Machines as the Measure of Men

Machines as the Measure of Men
Author: Michael Adas
Publisher: Cornell University Press
Total Pages: 452
Release: 1989
Genre: History
ISBN: 9780801497605

This new edition of what has become a standard account of Western expansion and technological dominance includes a new preface by the author that discusses how subsequent developments in gender and race studies, as well as global technology and politics, enter into conversation with his original arguments.

Human + Machine

Human + Machine
Author: Paul R. Daugherty
Publisher: Harvard Business Press
Total Pages: 264
Release: 2018-03-20
Genre: Computers
ISBN: 1633693872

AI is radically transforming business. Are you ready? Look around you. Artificial intelligence is no longer just a futuristic notion. It's here right now--in software that senses what we need, supply chains that "think" in real time, and robots that respond to changes in their environment. Twenty-first-century pioneer companies are already using AI to innovate and grow fast. The bottom line is this: Businesses that understand how to harness AI can surge ahead. Those that neglect it will fall behind. Which side are you on? In Human + Machine, Accenture leaders Paul R. Daugherty and H. James (Jim) Wilson show that the essence of the AI paradigm shift is the transformation of all business processes within an organization--whether related to breakthrough innovation, everyday customer service, or personal productivity habits.
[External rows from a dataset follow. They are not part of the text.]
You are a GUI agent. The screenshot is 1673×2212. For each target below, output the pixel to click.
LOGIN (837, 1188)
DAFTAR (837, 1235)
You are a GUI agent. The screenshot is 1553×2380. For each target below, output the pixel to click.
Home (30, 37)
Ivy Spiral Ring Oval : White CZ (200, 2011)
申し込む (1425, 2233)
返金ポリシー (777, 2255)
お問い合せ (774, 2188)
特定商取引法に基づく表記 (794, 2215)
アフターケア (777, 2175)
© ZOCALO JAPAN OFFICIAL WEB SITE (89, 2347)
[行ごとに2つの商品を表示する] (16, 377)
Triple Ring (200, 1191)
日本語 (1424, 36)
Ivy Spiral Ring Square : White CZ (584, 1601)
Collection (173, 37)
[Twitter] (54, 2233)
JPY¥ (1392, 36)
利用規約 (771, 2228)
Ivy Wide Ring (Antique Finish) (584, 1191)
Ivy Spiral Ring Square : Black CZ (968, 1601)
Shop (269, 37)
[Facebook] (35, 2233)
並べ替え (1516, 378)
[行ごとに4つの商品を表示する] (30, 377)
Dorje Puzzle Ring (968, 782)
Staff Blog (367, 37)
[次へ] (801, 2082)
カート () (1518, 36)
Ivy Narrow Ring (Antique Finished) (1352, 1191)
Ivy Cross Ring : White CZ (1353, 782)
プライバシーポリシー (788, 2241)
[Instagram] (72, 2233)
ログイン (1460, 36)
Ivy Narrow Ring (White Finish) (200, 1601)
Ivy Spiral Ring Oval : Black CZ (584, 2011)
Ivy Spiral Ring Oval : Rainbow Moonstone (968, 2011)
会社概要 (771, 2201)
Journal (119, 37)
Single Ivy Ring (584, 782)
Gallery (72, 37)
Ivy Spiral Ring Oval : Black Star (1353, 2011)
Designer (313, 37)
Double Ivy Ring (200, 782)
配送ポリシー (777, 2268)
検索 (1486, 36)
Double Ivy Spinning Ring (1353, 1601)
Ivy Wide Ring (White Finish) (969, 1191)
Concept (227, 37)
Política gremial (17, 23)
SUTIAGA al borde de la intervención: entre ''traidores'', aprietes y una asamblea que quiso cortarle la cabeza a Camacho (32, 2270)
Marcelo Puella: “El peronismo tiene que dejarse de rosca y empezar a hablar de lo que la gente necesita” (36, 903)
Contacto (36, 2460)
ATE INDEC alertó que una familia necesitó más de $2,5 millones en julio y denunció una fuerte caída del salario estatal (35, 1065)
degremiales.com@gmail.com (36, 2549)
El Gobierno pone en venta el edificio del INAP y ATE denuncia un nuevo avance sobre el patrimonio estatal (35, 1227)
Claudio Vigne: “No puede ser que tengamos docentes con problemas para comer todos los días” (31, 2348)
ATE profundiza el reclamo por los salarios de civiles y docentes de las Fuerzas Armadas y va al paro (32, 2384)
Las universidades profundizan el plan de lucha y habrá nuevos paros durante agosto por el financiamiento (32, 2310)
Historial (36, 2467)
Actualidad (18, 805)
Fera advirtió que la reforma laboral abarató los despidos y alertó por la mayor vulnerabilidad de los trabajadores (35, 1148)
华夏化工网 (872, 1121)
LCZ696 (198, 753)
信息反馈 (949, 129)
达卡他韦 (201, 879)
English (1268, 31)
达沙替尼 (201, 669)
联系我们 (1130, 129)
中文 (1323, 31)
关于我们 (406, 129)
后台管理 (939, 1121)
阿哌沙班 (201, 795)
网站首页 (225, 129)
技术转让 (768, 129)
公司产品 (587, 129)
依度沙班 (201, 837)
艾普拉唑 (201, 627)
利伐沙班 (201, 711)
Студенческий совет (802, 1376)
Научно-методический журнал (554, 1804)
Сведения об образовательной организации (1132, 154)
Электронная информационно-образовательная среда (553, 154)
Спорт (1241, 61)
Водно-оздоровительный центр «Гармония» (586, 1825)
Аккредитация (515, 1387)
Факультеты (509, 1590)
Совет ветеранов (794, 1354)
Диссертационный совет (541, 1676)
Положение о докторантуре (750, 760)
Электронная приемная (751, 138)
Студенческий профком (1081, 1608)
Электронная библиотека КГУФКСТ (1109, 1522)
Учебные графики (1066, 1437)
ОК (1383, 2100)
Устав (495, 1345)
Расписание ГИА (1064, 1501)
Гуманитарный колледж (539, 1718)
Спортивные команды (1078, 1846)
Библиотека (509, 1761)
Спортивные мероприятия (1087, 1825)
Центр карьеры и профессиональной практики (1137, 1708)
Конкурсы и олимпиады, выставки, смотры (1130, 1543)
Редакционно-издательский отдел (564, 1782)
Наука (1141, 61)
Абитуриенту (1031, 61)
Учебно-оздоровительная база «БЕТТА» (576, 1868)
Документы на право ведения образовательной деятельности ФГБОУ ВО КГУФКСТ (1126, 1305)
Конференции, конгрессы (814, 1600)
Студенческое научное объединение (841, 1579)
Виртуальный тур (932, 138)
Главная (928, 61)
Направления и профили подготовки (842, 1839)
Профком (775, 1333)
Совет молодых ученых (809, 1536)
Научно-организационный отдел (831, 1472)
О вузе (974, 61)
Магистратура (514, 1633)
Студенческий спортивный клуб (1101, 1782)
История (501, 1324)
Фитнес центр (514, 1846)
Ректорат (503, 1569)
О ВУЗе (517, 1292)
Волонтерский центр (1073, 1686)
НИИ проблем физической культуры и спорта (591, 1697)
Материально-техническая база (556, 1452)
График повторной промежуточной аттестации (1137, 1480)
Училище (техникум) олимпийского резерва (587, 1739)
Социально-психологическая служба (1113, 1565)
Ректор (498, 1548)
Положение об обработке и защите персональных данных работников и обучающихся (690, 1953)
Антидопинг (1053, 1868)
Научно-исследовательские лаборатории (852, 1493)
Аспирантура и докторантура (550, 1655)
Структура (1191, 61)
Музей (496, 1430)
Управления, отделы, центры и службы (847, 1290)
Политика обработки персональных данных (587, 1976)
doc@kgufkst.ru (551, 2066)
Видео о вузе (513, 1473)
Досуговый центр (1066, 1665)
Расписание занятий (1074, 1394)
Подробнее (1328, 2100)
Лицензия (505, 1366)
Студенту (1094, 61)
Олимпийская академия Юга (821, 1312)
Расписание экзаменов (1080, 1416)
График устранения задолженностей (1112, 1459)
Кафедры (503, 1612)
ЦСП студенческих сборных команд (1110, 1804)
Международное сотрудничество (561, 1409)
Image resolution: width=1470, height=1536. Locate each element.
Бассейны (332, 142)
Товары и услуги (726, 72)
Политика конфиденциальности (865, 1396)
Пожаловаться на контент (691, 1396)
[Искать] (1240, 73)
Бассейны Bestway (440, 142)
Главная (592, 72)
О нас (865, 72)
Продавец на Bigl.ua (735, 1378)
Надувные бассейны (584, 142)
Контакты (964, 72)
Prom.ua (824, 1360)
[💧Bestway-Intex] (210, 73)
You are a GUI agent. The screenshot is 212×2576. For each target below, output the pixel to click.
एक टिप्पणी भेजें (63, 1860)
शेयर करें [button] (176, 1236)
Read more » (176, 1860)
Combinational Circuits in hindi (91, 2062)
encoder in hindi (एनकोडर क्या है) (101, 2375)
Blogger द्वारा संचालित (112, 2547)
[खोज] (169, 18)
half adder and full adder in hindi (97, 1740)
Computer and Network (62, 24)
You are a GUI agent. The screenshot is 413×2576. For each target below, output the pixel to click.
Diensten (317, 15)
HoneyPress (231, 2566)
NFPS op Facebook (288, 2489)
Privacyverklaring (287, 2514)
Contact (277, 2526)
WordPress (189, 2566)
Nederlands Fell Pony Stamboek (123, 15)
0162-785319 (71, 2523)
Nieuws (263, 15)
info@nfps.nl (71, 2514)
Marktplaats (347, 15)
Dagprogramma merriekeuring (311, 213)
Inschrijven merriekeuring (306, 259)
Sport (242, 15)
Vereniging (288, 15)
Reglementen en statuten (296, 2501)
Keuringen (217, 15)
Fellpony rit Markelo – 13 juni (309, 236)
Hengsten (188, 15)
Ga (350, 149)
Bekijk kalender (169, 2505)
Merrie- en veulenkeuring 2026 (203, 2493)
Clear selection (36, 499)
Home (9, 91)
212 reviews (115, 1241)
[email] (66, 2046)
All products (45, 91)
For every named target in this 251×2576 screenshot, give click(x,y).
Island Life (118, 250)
As humans and smart machines collaborate ever more closely, work processes become more fluid and adaptive, enabling companies to change them on the fly--or to completely reimagine them. AI is changing all the rules of how companies operate. Based on the authors' experience and research with 1,500 organizations, the book reveals how companies are using the new rules of AI to leap ahead on innovation and profitability, as well as what you can do to achieve similar results. It describes six entirely new types of hybrid human + machine roles that every company must develop, and it includes a "leader’s guide" with the five crucial principles required to become an AI-fueled business. Human + Machine provides the missing and much-needed management playbook for success in our new age of AI. BOOK PROCEEDS FOR THE AI GENERATION The authors' goal in publishing Human + Machine is to help executives, workers, students and others navigate the changes that AI is making to business and the economy. They believe AI will bring innovations that truly improve the way the world works and lives. However, AI will cause disruption, and many people will need education, training and support to prepare for the newly created jobs. To support this need, the authors are donating the royalties received from the sale of this book to fund education and retraining programs focused on developing fusion skills for the age of artificial intelligence.